_Problem description_.
Reproduce the entries exactly, beginning with the line containing "Given: Expand the snapshots panel" and ending with their last line, both included.

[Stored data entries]

=======

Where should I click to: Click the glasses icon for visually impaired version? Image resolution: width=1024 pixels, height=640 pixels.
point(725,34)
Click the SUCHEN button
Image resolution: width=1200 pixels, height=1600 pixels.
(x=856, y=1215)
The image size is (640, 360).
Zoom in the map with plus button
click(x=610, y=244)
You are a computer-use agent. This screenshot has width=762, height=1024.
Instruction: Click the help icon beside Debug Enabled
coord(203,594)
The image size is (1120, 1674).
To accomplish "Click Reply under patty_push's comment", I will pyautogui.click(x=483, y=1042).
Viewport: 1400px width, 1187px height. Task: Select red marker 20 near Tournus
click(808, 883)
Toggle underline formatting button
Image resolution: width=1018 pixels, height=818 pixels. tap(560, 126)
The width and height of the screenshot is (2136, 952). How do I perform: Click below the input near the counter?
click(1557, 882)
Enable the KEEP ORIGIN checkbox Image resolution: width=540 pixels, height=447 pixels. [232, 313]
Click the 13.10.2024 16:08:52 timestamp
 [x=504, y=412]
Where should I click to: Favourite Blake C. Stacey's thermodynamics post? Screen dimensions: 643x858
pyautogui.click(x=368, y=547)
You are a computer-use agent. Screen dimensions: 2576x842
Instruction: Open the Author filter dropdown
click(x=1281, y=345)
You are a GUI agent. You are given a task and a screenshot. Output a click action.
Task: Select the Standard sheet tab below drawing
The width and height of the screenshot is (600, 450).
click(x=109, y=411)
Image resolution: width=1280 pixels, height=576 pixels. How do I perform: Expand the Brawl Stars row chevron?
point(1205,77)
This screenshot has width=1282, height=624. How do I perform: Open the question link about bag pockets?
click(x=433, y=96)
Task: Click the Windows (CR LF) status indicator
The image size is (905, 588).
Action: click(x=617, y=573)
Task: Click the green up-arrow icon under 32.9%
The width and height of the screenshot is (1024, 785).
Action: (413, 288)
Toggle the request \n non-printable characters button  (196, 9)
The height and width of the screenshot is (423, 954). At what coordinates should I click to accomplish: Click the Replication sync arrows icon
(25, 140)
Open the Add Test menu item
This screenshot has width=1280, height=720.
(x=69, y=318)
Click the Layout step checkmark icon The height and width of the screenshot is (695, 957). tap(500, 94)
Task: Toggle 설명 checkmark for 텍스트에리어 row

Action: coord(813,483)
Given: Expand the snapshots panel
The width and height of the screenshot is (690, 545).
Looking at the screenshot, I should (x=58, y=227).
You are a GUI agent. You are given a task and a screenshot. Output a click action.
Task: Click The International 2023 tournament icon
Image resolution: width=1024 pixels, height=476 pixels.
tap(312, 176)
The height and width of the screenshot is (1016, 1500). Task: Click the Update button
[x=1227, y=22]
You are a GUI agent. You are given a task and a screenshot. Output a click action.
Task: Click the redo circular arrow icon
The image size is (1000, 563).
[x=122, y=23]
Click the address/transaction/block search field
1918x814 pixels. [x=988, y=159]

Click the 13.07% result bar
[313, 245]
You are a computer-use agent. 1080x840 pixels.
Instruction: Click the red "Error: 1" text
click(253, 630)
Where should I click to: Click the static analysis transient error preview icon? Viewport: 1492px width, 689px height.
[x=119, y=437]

=======

_Exercise solution_.
Given: Expand the snapshots panel
The width and height of the screenshot is (690, 545).
Looking at the screenshot, I should (x=58, y=227).
You are a GUI agent. You are given a task and a screenshot. Output a click action.
Task: Click The International 2023 tournament icon
Image resolution: width=1024 pixels, height=476 pixels.
tap(312, 176)
The height and width of the screenshot is (1016, 1500). Task: Click the Update button
[x=1227, y=22]
You are a GUI agent. You are given a task and a screenshot. Output a click action.
Task: Click the redo circular arrow icon
The image size is (1000, 563).
[x=122, y=23]
Click the address/transaction/block search field
1918x814 pixels. [x=988, y=159]

Click the 13.07% result bar
[313, 245]
You are a computer-use agent. 1080x840 pixels.
Instruction: Click the red "Error: 1" text
click(253, 630)
Where should I click to: Click the static analysis transient error preview icon? Viewport: 1492px width, 689px height.
[x=119, y=437]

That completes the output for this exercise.